Colorimetric one-step reverse transcription loop-mediated isothermal amplification for rapid and specific detection of sunflower chlorotic mottle virus in sunflower

Sunflower chlorotic mottle virus (SuCMoV), an emerging sunflower-infecting virus in Thailand, was considered as one of the most frequently emerged viruses infecting sunflowers causing chlorotic spots, mottle, yellowing and stunting symptoms. This study aimed to develop and validate the colorimetric one-step reverse transcription loop-mediated isothermal amplification (RT-LAMP) assay for rapid detection of SuCMoV in sunflowers. We optimized the RT-LAMP conditions and determined that incubation at 65 °C for 30 min in a heat block incubator provided optimal results, as confirmed by the presence of ladder-like pattern LAMP products visualized through agarose gel electrophoresis. In the colorimetric detection system, positive reactions were clearly indicated by a color change from pink to yellow, while negative reactions remained pink. The specificity test verified that the LAMP primers did not cross-react with other potyviruses.

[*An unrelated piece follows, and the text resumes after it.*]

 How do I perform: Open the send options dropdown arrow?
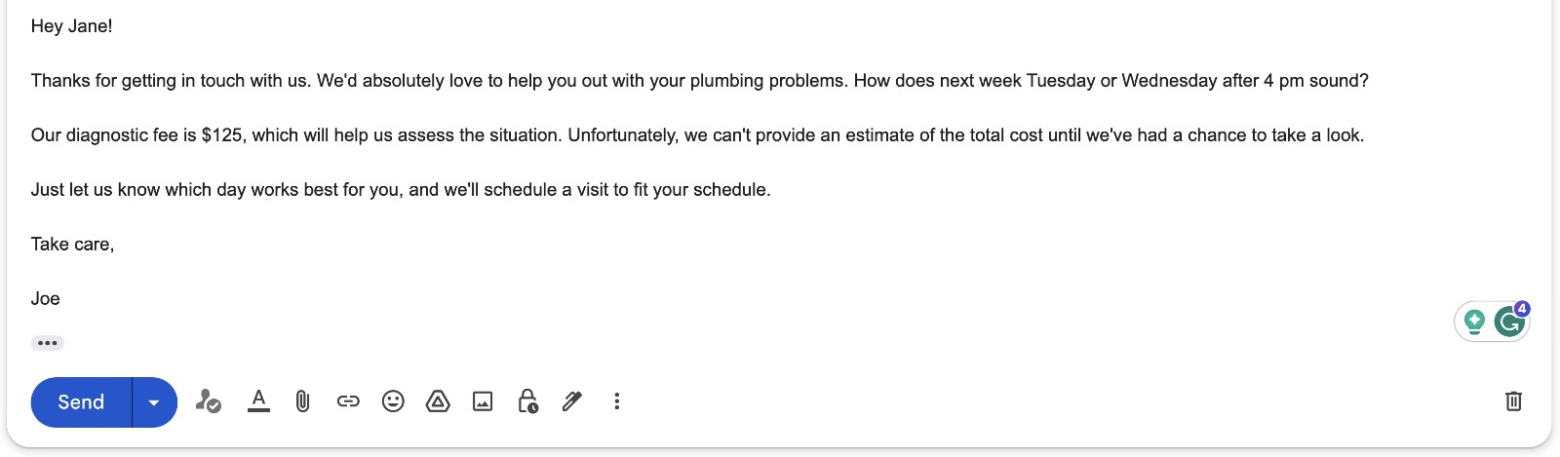point(154,401)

Sensitivity analysis demonstrated that the RT-LAMP assay could detect SuCMoV RNA at concentrations as low as 10 fg/μL which were greater than those of one-step reverse transcription quantitative polymerase chain reaction (RT-qPCR) and one-step RT-PCR. Validation of the colorimetric one-step RT-LAMP assay using naturally infected sunflower samples confirmed its ability to successfully detect SuCMoV, even in mixed viral infections with closely related sunflower-infecting potyviruses detecting by multiplex RT-PCR. To our knowledge, this study represents the first development of a colorimetric one-step RT-LAMP assay for rapid and sensitive detection of SuCMoV.